中国を竜に例えて、それに厳しい立場の人なので竜殺しという名前がつけられています。

とは言え、中国を竜に例えるのも、またちょっと変な感じがしますけどね。1990年代までは香港、シンガポール、韓国、台湾をアジア四小龍などと呼んでいました。そしてこのころは、日本が大龍だったはずですから。

ゲームだし神話だしマンガだし

ドラゴン・スレイヤーという名称がもう一つややこしいのが、この単語はゲームや神話、マンガなどでつかわれている語なんですよね。

「ドラゴン・スレイヤー」で検索してみると、検索結果の一番上に来るのは「ドラゴン・スレイヤー」というゲームのウィキペディアによる解説ページです。その他も、上位は、ゲーム関連が多いですね。

それ以外では、神話でもよく使われている語のようです。また、最近の作品では、マンガのフェアリー・テイルの主人公がドラゴン・スレイヤーでしたね。たしか。

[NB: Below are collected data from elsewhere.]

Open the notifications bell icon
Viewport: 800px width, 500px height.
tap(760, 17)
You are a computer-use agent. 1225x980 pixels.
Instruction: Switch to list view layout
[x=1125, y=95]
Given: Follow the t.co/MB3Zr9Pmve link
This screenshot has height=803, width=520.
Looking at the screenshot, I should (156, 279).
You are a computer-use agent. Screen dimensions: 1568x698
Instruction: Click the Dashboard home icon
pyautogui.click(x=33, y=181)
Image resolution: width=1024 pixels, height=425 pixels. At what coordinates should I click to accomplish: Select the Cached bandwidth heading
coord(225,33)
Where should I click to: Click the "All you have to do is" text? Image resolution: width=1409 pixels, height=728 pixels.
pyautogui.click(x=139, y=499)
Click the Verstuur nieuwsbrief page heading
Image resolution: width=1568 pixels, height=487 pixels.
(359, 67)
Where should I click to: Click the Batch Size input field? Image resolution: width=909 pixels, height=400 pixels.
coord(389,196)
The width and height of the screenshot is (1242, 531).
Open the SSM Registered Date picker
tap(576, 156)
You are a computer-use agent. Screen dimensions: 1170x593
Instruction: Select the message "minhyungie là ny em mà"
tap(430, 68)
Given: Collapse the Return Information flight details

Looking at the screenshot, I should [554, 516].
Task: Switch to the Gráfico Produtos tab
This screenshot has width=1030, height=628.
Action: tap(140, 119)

とても強いイメージがあるのは良いのですが、対中強硬派の意味でこの語を拾おうとすると、ちょっと苦労しそうです。違う使い方をしているページが多すぎてね。

アメリカの対中外交はパンダ・ハガーの手からドラゴン・スレイヤーに

ちなみにオバマ政権では、対中外交を仕切っていたのはパンダ・ハガーであると言われていました。しかしトランプ政権になると、ドラゴン・スレイヤーが対中外交を担うという観測があるようです。

つまり、アメリカは中国に対して厳しい態度を取るようになる可能性が大きいわけですね。実際トランプは、台湾の蔡英文総統と電話会談をしたそうです。これは、歴代の米大統領では全くなかった話です。これだけを見ても、対中政策の変化の兆しが感じられます。

ということで、これから活躍するのはドラゴン・スレイヤーかもしれません。覚えておきましょう。